[Exercise materials]
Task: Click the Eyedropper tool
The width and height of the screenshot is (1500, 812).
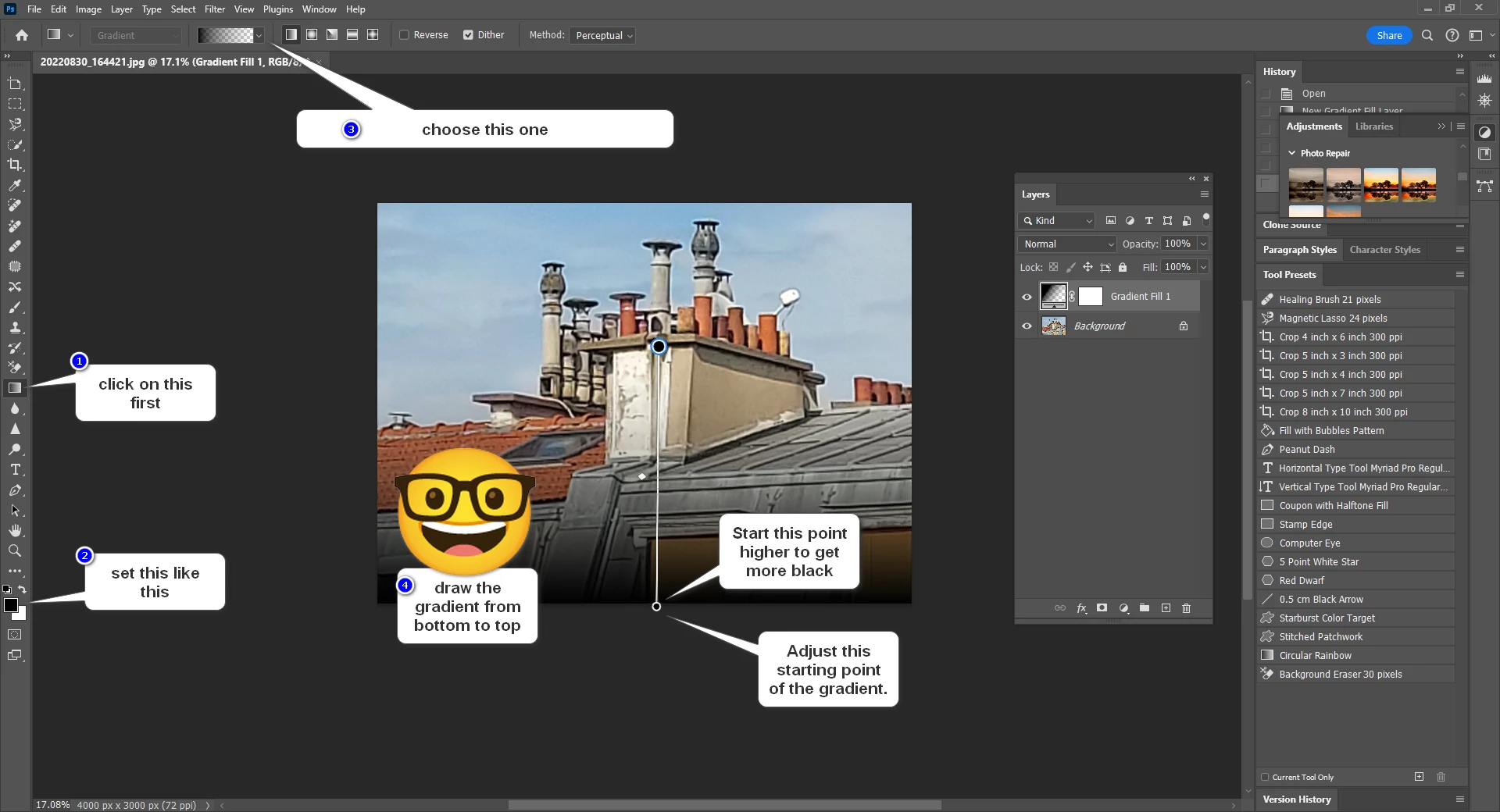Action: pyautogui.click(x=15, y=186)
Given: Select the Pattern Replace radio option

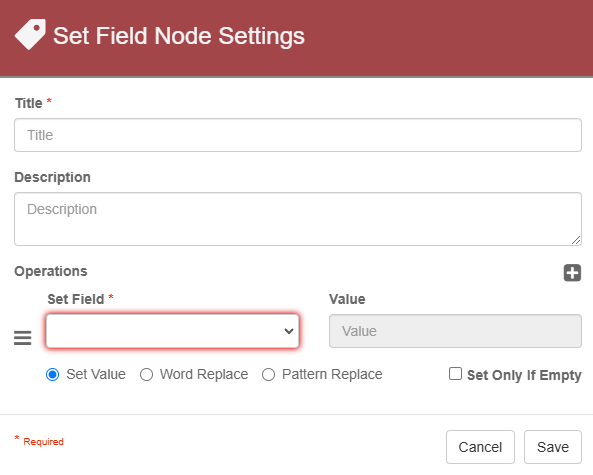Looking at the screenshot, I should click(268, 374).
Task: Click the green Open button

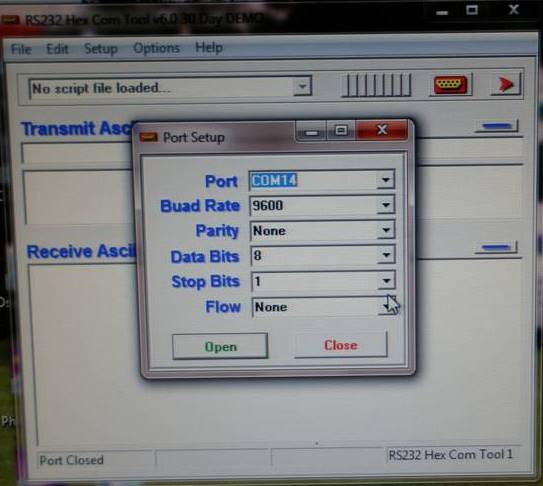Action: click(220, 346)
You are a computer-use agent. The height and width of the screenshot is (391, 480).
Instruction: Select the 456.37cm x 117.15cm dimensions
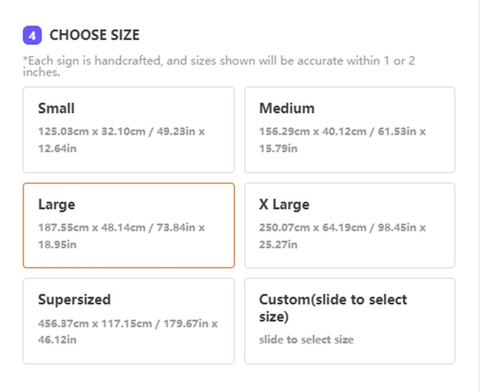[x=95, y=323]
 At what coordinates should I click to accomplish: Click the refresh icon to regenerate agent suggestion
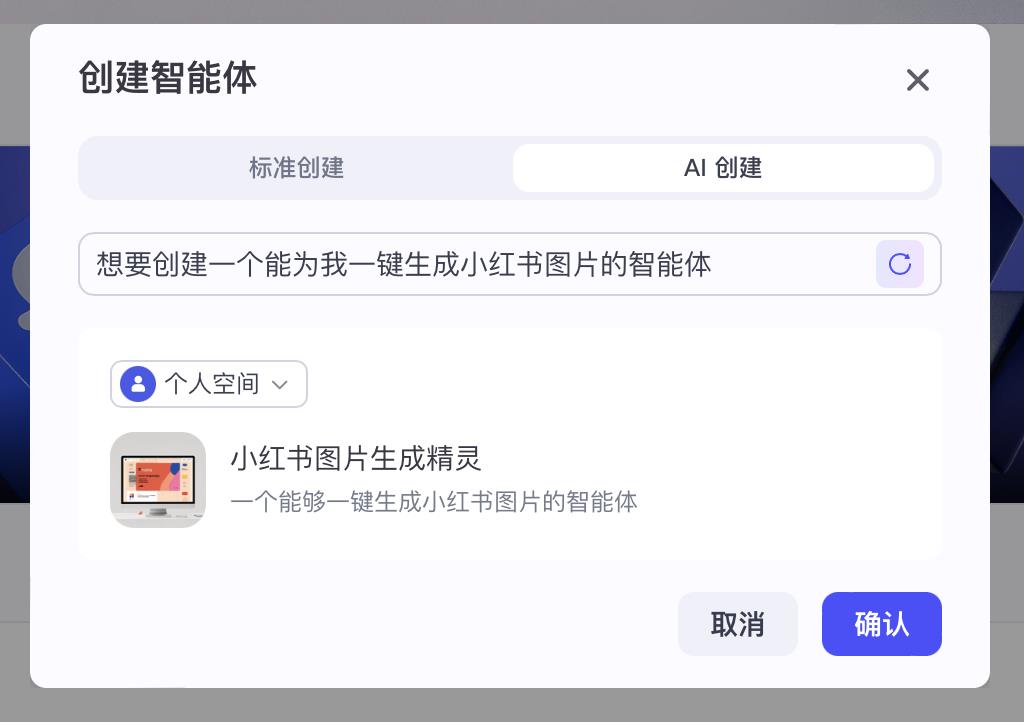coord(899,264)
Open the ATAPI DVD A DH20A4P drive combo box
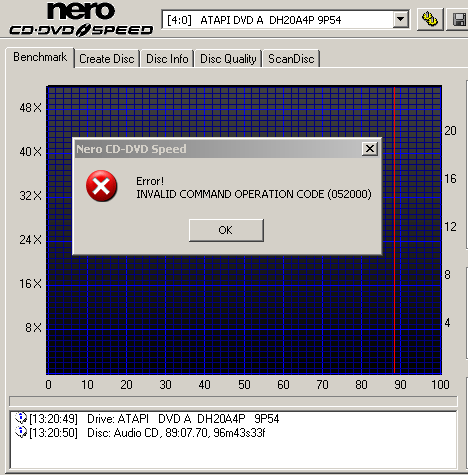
[/Exercise materials]
Write the material out again exactly as it appears, dropping the pictures.

Task: Click the Eyedropper tool
The width and height of the screenshot is (1500, 812).
Action: pyautogui.click(x=15, y=186)
Given: Select the Pattern Replace radio option

Looking at the screenshot, I should click(268, 374).
Task: Click the green Open button

Action: click(220, 346)
You are a computer-use agent. The height and width of the screenshot is (391, 480).
Instruction: Select the 456.37cm x 117.15cm dimensions
[x=95, y=323]
 At what coordinates should I click to accomplish: Click the refresh icon to regenerate agent suggestion
coord(899,264)
Open the ATAPI DVD A DH20A4P drive combo box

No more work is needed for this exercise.